Minecraftbut With Connected Worlds: Oort Online
It is very pretty too
"It's like Minecraft but..." I always feel lazy and petulant saying this. Have we reached a point where we should come up with an actual name? We don't say "Doom clone" any more (or update it to "CoD clone"), do we? Seems to me this'll happen one of two ways: one Minecraftbut will be popular yet different enough for comparisons to seem strained, or Minecraftbuts will become established enough that no one cares everyone's tweaking the same blueprint. Maybe not quite yet.
Meet Oort Online. It's like Minecraft but servers are connected to each other by portals, and it's got fancier effects layered over its voxel landscapes. And it's a lot more expensive to play right now.
The grand vision for Oort is oodles of distinct worlds with giant monsters to hunt, ruins to plunder, shops to run, and so very many things to craft and build. Creating portals lets players into other worlds (servers) which have different landscapes and conditions, and different blocks and species to swipe. It's a grand vision, but relies on Guildford-based devs Wonderstruck Games getting money to add all these things. Right now, it's a multiplayer landscape with digging and building.
Features like those combat, crafting, farming, creatures, and those vaunted portals are split up into modules, and players vote to decide which the devs will tackle next. While this does mean folks know exactly what they're paying for, should funding run dry it'd leave big features missing entirely rather than just a bit shoddy. That's unremarkable in this crowdfunded, Early Access age, but if I could control my eyebrows independently, I would raise one at the pricing.

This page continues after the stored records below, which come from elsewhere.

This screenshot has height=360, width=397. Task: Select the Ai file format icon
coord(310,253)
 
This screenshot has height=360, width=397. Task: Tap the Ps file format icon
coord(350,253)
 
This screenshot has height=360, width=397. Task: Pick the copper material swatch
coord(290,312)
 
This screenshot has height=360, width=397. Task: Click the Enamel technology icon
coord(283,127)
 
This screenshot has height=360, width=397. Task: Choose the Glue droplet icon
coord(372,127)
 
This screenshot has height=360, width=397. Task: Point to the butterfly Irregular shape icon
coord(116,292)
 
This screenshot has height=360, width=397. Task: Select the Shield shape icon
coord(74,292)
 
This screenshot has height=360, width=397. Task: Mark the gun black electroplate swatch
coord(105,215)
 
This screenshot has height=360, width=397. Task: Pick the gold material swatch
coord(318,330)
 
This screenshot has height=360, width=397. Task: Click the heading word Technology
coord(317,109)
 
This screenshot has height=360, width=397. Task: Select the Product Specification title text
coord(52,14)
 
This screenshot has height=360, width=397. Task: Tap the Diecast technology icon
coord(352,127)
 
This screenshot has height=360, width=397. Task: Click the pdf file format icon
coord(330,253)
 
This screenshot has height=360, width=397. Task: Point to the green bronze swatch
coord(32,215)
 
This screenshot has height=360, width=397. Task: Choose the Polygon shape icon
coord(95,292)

$95 (£56) gets you access right now, while $50 (£30) offers alpha access in "early 2015," it's $25 (£15) for beta access in "mid 2015," or $15 (£9) for a copy once the game's finished, which is estimated as "late 2015." Star Citizen and Elite's high prices work because they target old people who long for a taste of The Good Old Days and have proper jobs to afford it. A lot of Minecraft's fanbase is littluns who, well, can already play Minecraft with all their friends.